We regret that the Carolinian's correspondent should qualify his praises of Sherman by the intimation that he may have been insincere in his tender treatment of the people of Georgia, and only seeking thereby to establish a Union feeling in that country. The correspondent must have seen by Lincoln's ultimatum that no such motive could have entered the hero's mind. He was only following the natural instincts of a magnanimous soul. We congratulate the people of South Carolina that they are assured in advance of similar leniency on his march through that Commonwealth. "Mills, factories and ginhouses" will be spared in South Carolina, as well as Georgia, and no dwelling-houses burnt "except by stragglers. " There is nothing like the mutual interchange of courtesies among gentlemen; and if South Carolina discards the rude manners of the Swamp Foxes of the Revolution, and looks on upon a grand military promenade with the decorum of a civilized people, she will find General Sherman a cruelly-mis-represented man. She need not, in that event, "apprehend any more damage by the enemy than the citizens of Georgia have already suffered." That is, on the march; nor is it at all likely, for various reasons, that any injury need be anticipated hereafter.

They must have seen by this time, from the legislation of the Yankee Congress, and the reply of Lincoln to our Commissioners, that there is nothing the United States so much desire as Peace. The terms announced in that reply were so exceedingly liberal that the world will stand aghast at the audacious obstinacy of the South in not accepting them at once. When you ask a gentle- man for both his money and his life, it can never enter your head that he will meet you with a flat refusal, and thus justify you in taking both upon the spot. It never entered the imagination of Lincoln that the South could hesitate to close with his generous offer, and thus compel him to exterminate and confiscate the whole country. Besides, the well-known characteristics of the Sons of the Pilgrims forbid the idea that, when they have succeeded in conquering the country, they should inflict any "damage" upon these whom they spared in an invading march. The Yankees have never looked from their barren rocks, with a covetous and greedy eye, upon the fat and fertile plains of the South. They have never envied the comparatively easy and comfortable life upon Southern plantations. They are Pilgrims upon the earth in pursuit of a heavenly Canaan and do not desire their attention to be distracted by the things of time and sense. Not one of Sherman's large surveying party cast a longing glance upon the fertile Georgia fields through which he passed, nor inwardly resolved that some time he could come back and "locate in them diggins."--Let us be just and generous to a chivalric foe and not embitter our minds by unworthy ideas of Yankee human nature.

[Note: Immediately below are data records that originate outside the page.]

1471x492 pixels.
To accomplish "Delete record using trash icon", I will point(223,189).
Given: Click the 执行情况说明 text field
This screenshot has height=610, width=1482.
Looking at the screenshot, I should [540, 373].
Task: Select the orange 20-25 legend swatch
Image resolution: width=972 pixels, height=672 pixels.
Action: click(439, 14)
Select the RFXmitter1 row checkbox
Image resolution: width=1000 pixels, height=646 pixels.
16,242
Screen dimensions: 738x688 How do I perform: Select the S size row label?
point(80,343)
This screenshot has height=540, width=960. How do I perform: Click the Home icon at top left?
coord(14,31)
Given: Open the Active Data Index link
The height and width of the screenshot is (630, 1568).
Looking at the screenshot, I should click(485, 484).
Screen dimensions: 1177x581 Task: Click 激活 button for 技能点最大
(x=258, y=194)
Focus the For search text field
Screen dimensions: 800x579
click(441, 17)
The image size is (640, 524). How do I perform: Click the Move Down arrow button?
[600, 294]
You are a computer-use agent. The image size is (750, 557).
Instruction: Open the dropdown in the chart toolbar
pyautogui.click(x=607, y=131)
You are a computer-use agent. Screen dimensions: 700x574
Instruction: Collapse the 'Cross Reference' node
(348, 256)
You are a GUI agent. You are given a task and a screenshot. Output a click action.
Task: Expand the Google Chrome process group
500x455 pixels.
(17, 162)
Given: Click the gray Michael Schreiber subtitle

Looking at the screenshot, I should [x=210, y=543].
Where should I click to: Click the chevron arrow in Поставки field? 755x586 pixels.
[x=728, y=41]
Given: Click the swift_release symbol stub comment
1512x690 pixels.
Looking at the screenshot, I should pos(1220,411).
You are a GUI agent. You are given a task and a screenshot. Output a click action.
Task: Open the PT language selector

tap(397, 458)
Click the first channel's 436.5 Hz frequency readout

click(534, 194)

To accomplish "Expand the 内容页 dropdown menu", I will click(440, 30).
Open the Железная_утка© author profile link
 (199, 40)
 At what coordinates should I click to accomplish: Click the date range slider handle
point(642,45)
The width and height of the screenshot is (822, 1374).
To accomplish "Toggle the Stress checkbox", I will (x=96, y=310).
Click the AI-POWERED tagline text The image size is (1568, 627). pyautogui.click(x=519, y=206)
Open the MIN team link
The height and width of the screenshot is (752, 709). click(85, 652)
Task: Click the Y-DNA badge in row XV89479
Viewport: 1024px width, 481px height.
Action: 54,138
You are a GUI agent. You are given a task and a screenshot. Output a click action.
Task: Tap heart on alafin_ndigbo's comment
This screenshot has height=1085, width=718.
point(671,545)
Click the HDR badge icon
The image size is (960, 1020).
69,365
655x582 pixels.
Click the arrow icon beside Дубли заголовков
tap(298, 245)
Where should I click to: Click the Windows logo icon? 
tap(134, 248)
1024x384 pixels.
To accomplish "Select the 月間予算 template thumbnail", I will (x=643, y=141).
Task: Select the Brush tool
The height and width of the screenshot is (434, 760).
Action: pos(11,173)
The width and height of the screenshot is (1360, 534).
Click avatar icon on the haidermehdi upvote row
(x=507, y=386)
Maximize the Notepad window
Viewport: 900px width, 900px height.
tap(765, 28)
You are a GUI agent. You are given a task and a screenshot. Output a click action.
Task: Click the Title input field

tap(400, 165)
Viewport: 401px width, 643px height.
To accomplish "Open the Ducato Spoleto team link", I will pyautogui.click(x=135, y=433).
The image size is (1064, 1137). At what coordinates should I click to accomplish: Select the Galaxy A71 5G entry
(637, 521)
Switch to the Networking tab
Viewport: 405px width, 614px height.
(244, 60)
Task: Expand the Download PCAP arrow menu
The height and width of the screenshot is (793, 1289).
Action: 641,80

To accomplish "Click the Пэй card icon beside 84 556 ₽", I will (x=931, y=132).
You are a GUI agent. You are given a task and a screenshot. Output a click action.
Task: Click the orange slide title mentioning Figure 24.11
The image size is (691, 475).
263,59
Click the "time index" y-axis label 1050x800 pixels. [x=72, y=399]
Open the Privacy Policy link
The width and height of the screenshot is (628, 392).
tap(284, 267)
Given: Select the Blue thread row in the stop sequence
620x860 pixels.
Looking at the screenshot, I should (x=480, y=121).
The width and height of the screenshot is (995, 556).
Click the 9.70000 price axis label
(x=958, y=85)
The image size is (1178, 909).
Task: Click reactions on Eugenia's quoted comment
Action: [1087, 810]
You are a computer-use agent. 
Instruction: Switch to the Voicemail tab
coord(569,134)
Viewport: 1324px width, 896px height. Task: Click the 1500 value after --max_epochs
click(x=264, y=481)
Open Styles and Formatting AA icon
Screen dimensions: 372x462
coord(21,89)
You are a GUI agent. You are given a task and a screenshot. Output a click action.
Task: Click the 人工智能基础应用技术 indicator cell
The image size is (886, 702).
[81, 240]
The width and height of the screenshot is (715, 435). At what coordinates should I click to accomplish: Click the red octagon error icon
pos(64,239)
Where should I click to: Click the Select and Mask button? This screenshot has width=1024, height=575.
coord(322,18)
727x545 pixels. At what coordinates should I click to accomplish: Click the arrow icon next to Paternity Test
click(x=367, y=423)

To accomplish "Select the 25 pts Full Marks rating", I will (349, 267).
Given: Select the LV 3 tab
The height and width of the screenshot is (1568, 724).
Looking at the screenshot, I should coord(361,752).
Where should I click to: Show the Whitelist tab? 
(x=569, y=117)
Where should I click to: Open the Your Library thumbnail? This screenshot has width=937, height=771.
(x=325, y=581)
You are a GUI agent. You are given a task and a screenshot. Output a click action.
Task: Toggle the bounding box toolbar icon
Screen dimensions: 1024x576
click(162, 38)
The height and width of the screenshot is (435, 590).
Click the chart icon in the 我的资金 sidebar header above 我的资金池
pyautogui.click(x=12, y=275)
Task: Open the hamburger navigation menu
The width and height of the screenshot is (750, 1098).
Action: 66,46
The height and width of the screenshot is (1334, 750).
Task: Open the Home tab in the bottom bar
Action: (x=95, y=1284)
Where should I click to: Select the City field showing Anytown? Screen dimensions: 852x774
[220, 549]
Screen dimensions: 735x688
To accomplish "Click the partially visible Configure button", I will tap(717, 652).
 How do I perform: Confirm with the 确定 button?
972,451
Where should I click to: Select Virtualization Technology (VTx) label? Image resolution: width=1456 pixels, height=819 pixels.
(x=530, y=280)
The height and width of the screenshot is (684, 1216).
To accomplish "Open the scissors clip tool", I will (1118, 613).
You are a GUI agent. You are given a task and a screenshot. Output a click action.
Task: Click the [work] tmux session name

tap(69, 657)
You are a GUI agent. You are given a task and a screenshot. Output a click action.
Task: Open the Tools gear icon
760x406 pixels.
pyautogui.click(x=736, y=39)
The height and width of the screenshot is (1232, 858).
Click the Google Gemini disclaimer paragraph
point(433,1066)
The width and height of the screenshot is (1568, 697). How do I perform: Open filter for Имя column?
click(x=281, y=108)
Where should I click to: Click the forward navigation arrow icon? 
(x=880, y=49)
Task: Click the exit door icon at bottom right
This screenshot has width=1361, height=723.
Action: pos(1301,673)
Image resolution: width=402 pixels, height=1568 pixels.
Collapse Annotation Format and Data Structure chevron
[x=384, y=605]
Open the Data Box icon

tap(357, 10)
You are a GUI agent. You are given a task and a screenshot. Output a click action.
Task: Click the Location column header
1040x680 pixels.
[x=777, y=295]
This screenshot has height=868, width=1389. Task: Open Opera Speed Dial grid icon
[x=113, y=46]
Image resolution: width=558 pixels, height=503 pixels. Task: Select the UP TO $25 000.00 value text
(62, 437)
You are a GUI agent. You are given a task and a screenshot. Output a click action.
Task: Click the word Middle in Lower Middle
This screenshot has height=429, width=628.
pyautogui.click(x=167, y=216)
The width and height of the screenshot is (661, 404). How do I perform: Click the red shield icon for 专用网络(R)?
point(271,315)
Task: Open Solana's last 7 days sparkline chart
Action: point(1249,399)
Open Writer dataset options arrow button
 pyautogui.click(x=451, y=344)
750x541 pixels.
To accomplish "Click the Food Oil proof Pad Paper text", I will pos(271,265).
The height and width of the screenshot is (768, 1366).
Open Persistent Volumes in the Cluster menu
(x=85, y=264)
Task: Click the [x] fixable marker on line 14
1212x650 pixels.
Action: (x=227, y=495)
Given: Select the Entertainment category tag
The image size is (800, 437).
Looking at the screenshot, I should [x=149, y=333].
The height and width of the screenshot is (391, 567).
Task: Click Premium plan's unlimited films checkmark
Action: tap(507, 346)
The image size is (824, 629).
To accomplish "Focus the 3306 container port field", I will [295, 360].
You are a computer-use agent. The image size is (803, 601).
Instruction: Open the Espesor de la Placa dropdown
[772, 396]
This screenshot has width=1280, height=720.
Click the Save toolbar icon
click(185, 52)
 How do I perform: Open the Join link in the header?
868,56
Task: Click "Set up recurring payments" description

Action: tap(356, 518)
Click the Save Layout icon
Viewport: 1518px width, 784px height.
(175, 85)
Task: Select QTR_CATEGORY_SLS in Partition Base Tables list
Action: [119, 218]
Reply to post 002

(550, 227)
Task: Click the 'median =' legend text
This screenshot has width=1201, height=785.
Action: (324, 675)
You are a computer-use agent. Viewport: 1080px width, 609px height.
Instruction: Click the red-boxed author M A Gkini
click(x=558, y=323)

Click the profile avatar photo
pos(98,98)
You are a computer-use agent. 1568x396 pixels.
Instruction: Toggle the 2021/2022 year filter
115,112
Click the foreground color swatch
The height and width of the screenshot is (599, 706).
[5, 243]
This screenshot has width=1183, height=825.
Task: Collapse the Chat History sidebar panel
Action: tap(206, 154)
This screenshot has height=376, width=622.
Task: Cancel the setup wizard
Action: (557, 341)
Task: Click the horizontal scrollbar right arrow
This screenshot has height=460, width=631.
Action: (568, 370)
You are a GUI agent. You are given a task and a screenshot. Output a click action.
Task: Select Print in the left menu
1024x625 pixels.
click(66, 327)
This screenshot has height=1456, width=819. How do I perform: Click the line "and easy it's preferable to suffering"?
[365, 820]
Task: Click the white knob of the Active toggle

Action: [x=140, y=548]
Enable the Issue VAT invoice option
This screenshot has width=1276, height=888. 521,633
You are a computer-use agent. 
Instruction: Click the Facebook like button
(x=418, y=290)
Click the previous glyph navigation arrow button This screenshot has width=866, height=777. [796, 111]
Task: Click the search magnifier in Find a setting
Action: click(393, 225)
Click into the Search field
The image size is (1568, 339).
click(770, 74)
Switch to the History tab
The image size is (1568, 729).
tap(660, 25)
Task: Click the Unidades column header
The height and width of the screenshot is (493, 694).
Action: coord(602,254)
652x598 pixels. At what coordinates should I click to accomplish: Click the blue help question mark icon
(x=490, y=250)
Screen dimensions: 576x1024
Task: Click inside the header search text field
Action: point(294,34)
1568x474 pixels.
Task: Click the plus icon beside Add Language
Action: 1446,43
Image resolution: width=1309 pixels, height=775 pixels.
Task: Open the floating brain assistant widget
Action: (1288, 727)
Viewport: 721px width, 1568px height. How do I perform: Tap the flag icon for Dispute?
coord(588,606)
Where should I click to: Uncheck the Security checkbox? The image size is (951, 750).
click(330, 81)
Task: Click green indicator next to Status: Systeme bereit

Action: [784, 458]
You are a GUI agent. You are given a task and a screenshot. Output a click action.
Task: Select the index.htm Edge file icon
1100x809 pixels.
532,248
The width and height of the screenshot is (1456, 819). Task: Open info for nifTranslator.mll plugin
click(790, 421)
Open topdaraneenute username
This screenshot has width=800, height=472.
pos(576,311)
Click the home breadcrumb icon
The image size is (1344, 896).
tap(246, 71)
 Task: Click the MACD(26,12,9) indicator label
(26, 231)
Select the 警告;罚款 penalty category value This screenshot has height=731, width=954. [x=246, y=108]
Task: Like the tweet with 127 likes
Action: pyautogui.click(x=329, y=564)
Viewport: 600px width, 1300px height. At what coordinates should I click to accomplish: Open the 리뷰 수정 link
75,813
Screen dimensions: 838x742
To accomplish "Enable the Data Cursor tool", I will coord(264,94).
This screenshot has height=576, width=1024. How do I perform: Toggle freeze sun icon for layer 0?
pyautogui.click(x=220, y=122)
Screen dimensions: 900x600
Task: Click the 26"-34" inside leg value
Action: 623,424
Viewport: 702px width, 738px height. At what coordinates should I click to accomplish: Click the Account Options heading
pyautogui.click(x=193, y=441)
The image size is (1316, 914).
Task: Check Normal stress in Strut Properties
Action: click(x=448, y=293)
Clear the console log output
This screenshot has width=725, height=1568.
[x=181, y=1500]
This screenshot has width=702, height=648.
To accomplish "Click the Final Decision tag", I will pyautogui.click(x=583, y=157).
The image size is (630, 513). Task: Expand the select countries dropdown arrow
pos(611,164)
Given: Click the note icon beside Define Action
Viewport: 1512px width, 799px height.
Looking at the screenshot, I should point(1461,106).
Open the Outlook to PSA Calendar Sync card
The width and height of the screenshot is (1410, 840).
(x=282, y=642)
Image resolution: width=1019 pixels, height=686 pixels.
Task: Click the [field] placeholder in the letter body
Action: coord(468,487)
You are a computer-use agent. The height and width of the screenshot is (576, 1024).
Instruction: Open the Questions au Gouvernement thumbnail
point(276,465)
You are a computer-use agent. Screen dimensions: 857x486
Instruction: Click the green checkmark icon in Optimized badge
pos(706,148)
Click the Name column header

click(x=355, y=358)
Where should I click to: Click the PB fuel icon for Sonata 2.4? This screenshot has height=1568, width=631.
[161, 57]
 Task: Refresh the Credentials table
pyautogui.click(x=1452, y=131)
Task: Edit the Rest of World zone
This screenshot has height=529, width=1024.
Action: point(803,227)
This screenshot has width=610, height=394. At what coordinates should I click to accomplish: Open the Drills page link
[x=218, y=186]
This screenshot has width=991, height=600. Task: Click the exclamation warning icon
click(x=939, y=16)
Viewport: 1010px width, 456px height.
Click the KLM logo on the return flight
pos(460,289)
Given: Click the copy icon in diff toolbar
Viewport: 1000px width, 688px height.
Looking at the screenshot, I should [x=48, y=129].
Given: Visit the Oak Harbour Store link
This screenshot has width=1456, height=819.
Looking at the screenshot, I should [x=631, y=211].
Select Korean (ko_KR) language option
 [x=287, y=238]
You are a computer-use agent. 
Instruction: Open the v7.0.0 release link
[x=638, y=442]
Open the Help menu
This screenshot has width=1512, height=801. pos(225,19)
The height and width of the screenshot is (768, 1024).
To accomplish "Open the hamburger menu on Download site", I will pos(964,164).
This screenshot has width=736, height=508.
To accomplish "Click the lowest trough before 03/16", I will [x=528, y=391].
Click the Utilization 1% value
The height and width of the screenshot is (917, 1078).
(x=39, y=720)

Let South Carolina exercise the cardinal virtues of courtesy and hospitality to the nation's guest, and she will escape, certainly for the present, all "damage."If Sumpter and Marion have any descendants in that province, let them be put in close confinement. If such a breed as that is permitted to go at large, somebody will be hurt. The harmony of the occasion will be interrupted, and General Sherman, in spite of his humane inclinations, may find himself unable to hold in "the stragglers." These reckless and turbulent spirits would be popping off rifles from every tree and swamp, and compel the illustrious visitor, in recognition of such a reception, to illuminate several cities and do some damage generally. Not content with bringing such mischief upon the great interests of society, the Sumpters and Marions would brutally laugh at the "damage" as trifling transient, and not to be compared with the permanent and irreparable ruin which will come upon a conquered country. Send such lunatics to the madhouse and clear the track for Sherman.